1. Qaddafi bought Putin’s idea for an international cartel for liquefied natural gas to be established on the same lines as the oil cartel – OPEC. The anti-US Iran and Venezuela are reported to have signed off on this idea.


2. Cooperation in the field of nuclear energy was also discussed.


3. Russia’s Gazprom and Libya’s National Oil Corporation agreed to form a joint company for all aspects of oil and gas exploration and sale.


4. They also agreed to launch negotiations for cutting the Russian Gazprom monopoly into Libyan gas projects and the construction of a gas pipeline from Libya to Italy.


DEBKA-Net-Weekly‘s Moscow sources report that this line would connect with the Russian-controlled pipeline network supplying West Europe.


Last week’s election of Silvio Berlusconi, a close friend of Putin, for his third term as Italian prime minister, brings this project strides forward to fruition.
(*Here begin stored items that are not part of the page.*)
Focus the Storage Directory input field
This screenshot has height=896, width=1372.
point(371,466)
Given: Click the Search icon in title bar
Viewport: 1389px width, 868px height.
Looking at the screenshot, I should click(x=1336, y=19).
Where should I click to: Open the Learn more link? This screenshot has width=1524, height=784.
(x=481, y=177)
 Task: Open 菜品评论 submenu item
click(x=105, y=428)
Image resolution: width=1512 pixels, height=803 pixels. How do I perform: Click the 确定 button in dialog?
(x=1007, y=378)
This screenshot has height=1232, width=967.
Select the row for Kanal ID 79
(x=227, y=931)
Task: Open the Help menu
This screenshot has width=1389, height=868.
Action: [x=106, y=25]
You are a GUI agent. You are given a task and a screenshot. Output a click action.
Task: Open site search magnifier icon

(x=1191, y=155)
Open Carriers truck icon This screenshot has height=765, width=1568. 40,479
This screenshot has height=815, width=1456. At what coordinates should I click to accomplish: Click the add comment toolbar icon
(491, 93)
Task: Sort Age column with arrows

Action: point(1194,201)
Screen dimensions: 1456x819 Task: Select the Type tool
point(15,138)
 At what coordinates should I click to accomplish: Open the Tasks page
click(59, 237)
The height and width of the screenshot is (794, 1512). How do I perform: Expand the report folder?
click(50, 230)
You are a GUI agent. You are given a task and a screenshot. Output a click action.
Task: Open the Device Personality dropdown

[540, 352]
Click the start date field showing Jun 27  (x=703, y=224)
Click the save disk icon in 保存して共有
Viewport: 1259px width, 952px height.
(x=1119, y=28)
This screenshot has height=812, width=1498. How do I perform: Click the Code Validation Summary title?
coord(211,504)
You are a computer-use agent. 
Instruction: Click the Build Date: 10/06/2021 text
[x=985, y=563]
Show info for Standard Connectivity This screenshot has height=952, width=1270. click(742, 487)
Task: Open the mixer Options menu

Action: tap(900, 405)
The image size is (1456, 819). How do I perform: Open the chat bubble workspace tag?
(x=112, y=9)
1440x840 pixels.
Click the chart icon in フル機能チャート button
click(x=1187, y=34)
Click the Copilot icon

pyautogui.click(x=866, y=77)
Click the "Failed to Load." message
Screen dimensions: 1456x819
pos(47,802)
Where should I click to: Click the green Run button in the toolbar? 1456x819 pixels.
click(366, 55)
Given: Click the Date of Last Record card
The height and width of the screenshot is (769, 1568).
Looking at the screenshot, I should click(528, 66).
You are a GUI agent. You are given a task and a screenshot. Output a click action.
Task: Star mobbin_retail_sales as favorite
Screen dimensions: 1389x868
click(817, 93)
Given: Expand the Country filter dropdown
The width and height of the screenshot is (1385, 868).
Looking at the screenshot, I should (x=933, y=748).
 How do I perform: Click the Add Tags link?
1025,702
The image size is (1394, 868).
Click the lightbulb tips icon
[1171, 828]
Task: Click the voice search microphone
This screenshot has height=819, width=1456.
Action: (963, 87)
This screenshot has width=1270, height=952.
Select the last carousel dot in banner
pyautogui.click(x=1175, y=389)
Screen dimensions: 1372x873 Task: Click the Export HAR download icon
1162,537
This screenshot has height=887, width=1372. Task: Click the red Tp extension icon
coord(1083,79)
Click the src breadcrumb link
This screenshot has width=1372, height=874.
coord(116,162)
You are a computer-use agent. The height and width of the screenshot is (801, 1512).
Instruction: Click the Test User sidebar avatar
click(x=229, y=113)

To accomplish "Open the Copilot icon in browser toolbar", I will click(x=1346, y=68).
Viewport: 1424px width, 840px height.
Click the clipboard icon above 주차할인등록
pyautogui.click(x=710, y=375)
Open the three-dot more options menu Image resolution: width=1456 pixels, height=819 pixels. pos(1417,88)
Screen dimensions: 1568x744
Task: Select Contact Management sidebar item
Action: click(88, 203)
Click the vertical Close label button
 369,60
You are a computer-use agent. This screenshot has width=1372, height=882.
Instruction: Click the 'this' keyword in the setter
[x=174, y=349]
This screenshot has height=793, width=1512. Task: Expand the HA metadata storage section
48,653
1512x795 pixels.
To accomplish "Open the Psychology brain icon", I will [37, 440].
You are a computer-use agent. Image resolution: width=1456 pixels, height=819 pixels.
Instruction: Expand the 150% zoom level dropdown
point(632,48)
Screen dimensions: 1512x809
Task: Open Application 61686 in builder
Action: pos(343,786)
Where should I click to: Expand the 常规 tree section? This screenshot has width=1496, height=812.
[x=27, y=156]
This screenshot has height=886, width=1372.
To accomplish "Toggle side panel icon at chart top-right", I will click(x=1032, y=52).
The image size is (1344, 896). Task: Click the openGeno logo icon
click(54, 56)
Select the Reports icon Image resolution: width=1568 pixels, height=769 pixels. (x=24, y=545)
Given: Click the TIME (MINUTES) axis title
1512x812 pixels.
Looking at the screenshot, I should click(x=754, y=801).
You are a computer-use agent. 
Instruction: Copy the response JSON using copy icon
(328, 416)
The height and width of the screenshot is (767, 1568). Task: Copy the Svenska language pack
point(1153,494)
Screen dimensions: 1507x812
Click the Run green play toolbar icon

5. The skeleton of three-way partnership ventures between Russia, Libya and Italy was in place before Putin’s trip to Tripoli. Bent on strengthening its presence in North Africa , Gazprom acquired three projects there after its strategic partner, the Italian energy company Eni, agreed to trade some of its Libyan gas assets in the Russian company’s favor. In Libya, Eni controls 50 percent of the Green Stream gas pipeline linking Libyan fields to Sicily.


6. A $3.5 billion contract was signed for the state Russian Railways to build a 500-kilometer rail line in Libya linking the cities of Sirte and Benghazi.